Later, for a time, I ran "BayFF" meetings in San Francisco, to provide a physical place where EFF members could congregate, meet, learn, and become friends. Most of our interactions were in cyberspace, but our friendships and collaborations had roots in the real world.
And, of course, the Usenet *was* the support community for the GNU project, before ordinary people could get on the Internet. Before students at ordinary colleges could get on the Internet. We wouldn't be where we are today with free software, had we not collectively built a supportive community all over the world via the Usenet. Not only were questions answered and new released posted, but large numbers of bug reports, patches, and new contributions went through Usenet. I still have archives of some of them. Larry Wall wrote the "patch" program specifically to install patches that had been posted to the Usenet -- and of course, he posted it to the Usenet! "Sources" groups like comp.sources.unix (mod.sources) or net.sources were where many free software programs were posted in their entirety. I strongly suspect that most of the people who did computer science in the 1980s and early 1990s were first exposed to free software and the GNU project via the Usenet.
FAQs were also invented on the Usenet. It was the Usenet that taught our community to think about what questions ordinary people might ask (over and over). Skill at predicting those questions and writing the answers to them was rewarded many times over -- by not having to wade through hundreds of newbie questions in your favorite newsgroup. It's sort of like the Zen concept of cultivating "beginner mind". The knack of looking at my projects from that "outside" point of view has helped me a lot since then. Every announcement I write or edit gets a critical eye -- what would the man on the street say if I read this to him or her? "What's a DRM?" Guess I'd better rewrite to make that clear...
7. How did you feel Usenet would evolve with the advent of the World Wide Web?
By the time the Web caught on, I was deep in the startup years at Cygnus Support, so I had very little time for Usenet. I wasn't giving it much thought.
8. What role do you think Usenet had in the evolution of web forums and blogs?
BBS systems existed before Usenet, but they generally had trouble attracting more than a local audience. Usenet really gave us access to some of the best-of-the-best in many topic areas. Web forums really drew their roots from BBS forums -- you have to go to a particular place controlled by one guy or company, log in, and that place controls what can be said, what can be censored, what's on topic, what's not.

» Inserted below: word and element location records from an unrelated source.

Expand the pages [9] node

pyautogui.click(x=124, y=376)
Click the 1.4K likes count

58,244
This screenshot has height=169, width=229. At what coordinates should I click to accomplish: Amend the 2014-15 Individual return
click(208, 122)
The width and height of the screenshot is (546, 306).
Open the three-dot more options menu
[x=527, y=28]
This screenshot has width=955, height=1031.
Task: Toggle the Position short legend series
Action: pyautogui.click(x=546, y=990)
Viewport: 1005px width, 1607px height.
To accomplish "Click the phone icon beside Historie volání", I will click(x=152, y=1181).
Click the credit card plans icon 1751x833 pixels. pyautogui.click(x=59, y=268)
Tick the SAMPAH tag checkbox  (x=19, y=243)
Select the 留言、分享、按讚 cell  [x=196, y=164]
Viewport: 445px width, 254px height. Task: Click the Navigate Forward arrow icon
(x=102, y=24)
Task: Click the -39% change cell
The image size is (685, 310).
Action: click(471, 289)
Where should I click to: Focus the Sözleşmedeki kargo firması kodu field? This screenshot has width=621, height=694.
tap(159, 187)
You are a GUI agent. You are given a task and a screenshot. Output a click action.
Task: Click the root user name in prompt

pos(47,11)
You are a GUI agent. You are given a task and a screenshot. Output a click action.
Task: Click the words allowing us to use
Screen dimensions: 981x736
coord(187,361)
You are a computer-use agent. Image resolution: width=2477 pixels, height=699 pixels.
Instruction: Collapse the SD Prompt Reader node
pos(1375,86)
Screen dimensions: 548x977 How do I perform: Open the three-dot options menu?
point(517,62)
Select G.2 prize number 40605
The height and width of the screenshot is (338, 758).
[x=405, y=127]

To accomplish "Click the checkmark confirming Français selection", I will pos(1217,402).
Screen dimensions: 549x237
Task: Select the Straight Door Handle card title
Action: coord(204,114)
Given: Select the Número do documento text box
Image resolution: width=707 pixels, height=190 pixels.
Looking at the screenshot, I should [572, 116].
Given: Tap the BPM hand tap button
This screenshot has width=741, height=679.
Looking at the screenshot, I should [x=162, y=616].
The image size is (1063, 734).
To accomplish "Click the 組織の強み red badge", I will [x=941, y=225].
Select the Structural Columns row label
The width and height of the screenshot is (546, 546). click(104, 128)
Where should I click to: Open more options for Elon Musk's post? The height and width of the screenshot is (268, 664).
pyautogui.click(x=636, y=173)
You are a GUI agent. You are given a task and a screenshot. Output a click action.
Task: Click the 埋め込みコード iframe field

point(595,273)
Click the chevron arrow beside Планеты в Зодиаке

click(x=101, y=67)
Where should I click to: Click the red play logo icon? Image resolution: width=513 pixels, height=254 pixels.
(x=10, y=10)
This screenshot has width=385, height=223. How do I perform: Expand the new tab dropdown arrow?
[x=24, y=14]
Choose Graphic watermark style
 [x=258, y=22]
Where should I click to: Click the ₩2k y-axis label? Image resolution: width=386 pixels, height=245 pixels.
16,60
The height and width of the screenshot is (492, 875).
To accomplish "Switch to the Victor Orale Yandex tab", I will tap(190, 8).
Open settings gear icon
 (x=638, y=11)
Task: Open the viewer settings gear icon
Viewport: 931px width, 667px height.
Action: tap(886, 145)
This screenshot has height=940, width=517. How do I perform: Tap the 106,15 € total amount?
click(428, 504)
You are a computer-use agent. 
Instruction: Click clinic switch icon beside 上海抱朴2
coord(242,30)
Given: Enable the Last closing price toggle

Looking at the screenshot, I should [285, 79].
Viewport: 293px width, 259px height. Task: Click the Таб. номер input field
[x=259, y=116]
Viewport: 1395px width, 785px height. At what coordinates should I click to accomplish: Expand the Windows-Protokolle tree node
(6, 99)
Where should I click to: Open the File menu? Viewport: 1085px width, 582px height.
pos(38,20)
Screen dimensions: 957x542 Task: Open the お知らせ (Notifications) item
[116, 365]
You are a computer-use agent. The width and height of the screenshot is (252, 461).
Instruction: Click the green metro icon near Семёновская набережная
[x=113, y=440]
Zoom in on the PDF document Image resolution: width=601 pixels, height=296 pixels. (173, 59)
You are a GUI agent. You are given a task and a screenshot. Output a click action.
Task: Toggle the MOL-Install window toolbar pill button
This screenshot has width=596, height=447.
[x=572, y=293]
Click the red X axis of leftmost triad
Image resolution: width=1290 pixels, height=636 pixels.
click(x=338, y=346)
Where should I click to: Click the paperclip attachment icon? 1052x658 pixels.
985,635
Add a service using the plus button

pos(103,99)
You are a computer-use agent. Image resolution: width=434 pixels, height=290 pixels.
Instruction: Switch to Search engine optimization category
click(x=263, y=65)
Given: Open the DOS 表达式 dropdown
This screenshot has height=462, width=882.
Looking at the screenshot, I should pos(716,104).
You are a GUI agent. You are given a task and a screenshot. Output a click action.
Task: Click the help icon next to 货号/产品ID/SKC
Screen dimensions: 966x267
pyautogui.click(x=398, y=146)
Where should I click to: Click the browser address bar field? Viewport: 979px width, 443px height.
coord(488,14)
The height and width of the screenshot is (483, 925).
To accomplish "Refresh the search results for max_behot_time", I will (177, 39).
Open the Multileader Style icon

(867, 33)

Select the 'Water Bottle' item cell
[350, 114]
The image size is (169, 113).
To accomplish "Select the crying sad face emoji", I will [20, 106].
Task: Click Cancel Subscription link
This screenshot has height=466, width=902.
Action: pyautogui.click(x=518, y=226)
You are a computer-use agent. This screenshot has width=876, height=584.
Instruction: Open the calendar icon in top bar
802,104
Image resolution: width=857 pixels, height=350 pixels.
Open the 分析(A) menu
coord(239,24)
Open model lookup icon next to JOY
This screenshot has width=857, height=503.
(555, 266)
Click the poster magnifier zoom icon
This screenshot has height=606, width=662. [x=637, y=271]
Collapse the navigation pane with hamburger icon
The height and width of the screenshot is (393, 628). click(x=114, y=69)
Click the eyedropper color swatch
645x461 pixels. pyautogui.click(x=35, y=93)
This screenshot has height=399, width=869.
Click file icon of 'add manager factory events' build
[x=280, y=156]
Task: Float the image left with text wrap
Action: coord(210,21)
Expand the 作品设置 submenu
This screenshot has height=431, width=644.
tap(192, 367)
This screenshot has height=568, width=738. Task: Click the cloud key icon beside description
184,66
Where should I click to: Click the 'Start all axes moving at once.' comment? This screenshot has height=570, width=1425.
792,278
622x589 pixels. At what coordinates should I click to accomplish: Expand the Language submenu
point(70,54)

Blogs may have drawn a bit from moderated newsgroups, in the sense that e.g. rec.humor.funny was a reflection of the taste and humor of one person. Also, like a moderated newsgroup, many of the most popular blogs don't contain much original material -- they mostly point out interesting things contributed by other writers. The chronological structure of blogs also has strong parallels in the Usenet. The old stuff just falls off the bottom, and when you pop in, you're always seeing new things.